Here I was, ready to rail against this horrific explosion in software complexity, and then you go and say
realize gains of up to 10x in performance (based on the original MIT exokernel papers)
Is that true? Do the observed improvements in the field get anywhere close to that theoretical boost?
If that's true, then that's incredible. Which layer of the OS is responsible for an Nx slowdown? Where N is whatever the real multiplier actually is most of the time.
(Aside: it's probably not a good idea to imply "high level language == doesn't use fork." Fork is a fundamental primitive. There are things you can do by forking which you can't do by other means. I mean "can't" in the same say as "yes, every language is turing complete and so therefore can simulate any other language, but you can't write recursion in BASIC, because you wouldn't want to try.")

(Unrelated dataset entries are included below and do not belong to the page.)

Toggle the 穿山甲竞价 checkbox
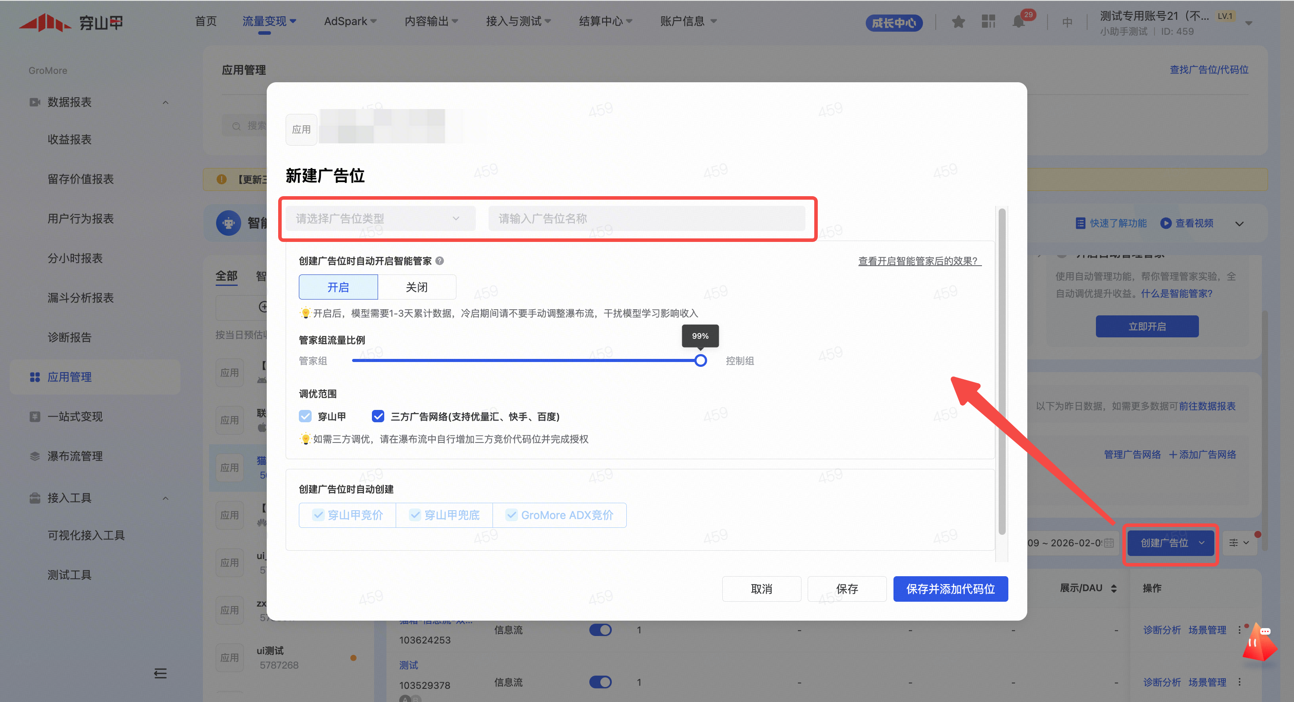1294x702 pixels. tap(318, 515)
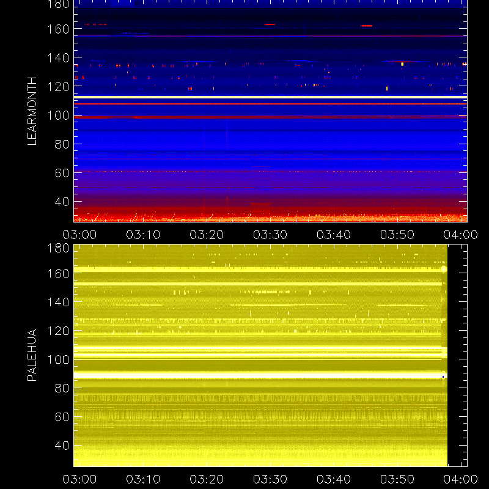489x489 pixels.
Task: Click the 04:00 label under Palehua plot
Action: pyautogui.click(x=461, y=479)
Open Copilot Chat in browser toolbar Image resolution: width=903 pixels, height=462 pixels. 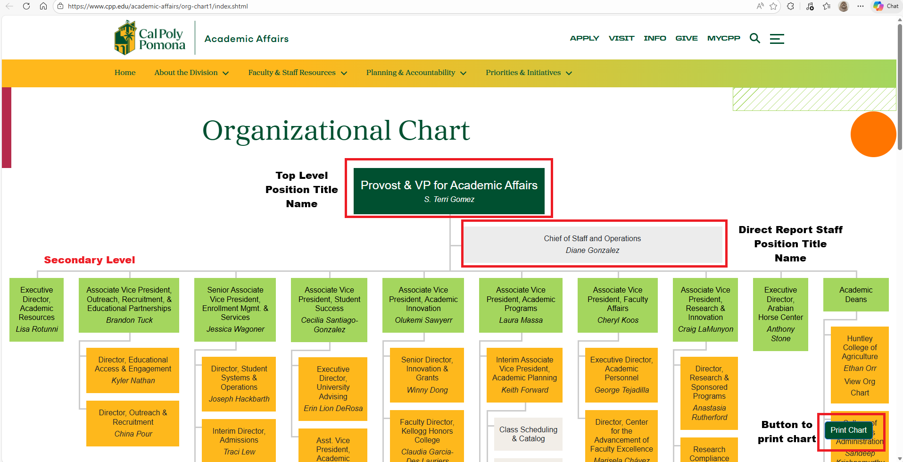(886, 6)
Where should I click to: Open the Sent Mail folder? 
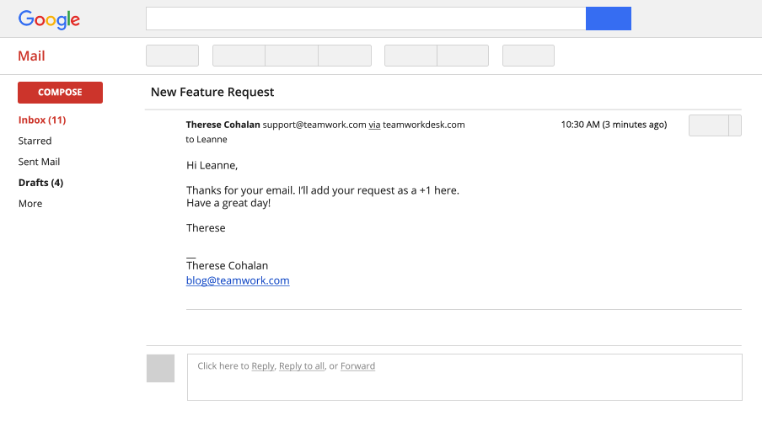39,162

Here's the original MIT research group. Consider that this was done 17 years ago, so it's possible that relative performance differences are very different:
The speedup they observed was because they could bypass all the layers of the OS and implement abstractions specialized to their particular use-case, making use of information that is available to the application but not to the kernel when deciding how to allocate resources. For example, Cheetah stored preformatted IP packets on disk, which would be sent straight out to the NIC along with the file contents from the filesystem cache. There was no need for the overhead of a TCP/IP stack, no need for buffer copies between kernel and user mode, no need for scheduler overhead as the process is put on the wait queue while waiting for the filesystem, no need for kernel-mode context switches.
I could imagine several similar cases with modern apps, particularly as the NUMA penalty has grown and we've gotten hardware technologies like RDMA. Imagine a Node.js implementation with a locality-aware scheduler, for example: instead of running whichever closure is attached to the file descriptor that epoll happens to return, it preferentially executes the closure that was most recently enqueued, on the theory that all of its context is likely to be hot in cache. Or imagine memcached with full control over the TLB, so that you could lock certain entries (eg. active session objects) into the TLB and never page fault on them.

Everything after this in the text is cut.